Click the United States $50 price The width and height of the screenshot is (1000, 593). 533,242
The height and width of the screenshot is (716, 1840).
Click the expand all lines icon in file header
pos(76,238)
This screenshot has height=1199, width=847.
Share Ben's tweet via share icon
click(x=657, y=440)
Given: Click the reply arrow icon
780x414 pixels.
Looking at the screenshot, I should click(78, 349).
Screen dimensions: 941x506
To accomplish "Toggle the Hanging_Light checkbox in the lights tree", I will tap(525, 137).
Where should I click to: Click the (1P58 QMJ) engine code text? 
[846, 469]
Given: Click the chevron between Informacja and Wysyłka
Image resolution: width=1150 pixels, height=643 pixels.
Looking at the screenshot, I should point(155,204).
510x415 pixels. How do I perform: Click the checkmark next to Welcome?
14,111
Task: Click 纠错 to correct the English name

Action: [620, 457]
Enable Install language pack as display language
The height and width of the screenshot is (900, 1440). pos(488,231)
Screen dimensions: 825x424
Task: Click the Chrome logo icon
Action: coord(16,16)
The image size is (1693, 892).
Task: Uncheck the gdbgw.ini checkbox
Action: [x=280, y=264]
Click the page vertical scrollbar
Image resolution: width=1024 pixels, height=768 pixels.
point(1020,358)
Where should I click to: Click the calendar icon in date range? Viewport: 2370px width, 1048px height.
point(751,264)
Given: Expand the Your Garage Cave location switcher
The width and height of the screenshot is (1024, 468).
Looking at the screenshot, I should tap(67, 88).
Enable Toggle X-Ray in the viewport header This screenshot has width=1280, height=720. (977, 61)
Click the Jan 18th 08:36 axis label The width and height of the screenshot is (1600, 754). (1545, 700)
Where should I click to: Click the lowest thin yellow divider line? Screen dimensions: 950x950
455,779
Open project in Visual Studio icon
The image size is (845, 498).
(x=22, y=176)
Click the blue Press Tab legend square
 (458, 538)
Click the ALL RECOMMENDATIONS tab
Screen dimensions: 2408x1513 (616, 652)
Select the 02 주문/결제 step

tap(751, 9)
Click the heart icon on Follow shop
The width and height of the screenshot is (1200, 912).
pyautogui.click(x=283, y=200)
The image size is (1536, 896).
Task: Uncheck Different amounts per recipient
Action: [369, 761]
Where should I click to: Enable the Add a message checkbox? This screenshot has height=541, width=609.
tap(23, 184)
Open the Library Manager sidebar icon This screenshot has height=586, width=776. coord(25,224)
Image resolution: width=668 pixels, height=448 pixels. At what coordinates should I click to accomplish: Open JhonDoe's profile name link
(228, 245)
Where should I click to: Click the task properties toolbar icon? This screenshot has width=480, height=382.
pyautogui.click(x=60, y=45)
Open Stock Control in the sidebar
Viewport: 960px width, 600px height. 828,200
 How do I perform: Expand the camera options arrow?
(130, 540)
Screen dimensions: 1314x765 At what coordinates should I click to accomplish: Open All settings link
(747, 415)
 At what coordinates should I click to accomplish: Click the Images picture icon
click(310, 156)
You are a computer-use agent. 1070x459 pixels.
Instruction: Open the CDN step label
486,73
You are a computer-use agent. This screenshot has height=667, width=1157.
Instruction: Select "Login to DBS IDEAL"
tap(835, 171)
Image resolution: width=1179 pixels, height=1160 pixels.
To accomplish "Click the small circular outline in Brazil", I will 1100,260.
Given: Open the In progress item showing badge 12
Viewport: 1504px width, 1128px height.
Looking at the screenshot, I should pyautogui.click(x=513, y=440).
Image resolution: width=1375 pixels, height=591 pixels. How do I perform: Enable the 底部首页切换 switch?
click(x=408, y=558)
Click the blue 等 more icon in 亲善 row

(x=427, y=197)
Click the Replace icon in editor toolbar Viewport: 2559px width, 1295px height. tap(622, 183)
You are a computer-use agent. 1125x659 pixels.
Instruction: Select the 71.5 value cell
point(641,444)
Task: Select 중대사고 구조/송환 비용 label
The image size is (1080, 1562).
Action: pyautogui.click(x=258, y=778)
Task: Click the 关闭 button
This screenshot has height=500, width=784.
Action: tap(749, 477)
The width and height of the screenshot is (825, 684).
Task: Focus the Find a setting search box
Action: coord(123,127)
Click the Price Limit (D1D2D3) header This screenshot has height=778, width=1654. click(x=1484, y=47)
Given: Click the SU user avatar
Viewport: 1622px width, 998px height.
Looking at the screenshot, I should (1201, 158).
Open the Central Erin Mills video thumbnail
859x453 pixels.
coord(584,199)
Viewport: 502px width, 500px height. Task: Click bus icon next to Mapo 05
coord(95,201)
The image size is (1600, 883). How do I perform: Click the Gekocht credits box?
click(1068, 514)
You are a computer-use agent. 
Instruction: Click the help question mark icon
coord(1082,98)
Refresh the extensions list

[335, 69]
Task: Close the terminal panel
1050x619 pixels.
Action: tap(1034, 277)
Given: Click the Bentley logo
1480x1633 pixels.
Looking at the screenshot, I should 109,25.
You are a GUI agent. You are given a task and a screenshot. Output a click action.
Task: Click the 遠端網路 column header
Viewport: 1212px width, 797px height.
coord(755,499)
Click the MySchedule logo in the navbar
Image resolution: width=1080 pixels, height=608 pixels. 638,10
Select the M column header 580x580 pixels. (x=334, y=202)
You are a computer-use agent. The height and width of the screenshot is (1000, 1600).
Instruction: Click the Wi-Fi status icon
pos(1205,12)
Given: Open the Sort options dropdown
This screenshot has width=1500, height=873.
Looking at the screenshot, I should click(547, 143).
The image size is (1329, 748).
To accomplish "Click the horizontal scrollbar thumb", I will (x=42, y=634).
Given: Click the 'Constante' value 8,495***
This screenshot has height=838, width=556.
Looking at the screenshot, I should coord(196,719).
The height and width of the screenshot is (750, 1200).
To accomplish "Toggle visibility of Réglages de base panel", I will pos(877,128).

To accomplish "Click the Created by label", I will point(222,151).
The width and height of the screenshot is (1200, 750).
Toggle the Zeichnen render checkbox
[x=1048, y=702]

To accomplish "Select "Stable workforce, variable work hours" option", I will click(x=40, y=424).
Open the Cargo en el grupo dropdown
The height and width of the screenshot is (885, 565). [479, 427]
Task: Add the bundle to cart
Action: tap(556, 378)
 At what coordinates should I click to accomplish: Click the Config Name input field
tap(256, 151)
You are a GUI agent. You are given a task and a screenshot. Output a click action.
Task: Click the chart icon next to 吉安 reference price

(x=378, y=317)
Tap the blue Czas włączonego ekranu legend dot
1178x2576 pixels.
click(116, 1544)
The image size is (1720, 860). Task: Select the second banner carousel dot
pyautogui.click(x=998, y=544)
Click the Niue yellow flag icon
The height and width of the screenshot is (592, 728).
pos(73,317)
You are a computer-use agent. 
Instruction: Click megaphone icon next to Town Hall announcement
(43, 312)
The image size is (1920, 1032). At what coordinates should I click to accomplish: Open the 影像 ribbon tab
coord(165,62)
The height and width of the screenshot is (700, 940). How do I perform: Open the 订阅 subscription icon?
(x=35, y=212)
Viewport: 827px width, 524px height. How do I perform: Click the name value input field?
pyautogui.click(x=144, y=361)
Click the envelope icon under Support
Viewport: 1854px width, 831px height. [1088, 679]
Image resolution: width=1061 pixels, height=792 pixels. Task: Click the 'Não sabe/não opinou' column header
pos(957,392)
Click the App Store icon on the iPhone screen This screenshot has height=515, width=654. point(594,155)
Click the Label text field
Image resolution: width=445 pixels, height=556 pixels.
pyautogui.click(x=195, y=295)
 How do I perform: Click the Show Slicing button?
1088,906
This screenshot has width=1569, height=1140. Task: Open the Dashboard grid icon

#####

▶ [Task directions] Search the records for the word "computer", then list every line that has it.

▶ [Result of the task]
You are a computer-use agent. 1070x459 pixels.
You are a computer-use agent. This screenshot has height=667, width=1157.
You are a computer-use agent. 1125x659 pixels.
You are a computer-use agent. 
You are a computer-use agent. The height and width of the screenshot is (1000, 1600).
You are a computer-use agent. 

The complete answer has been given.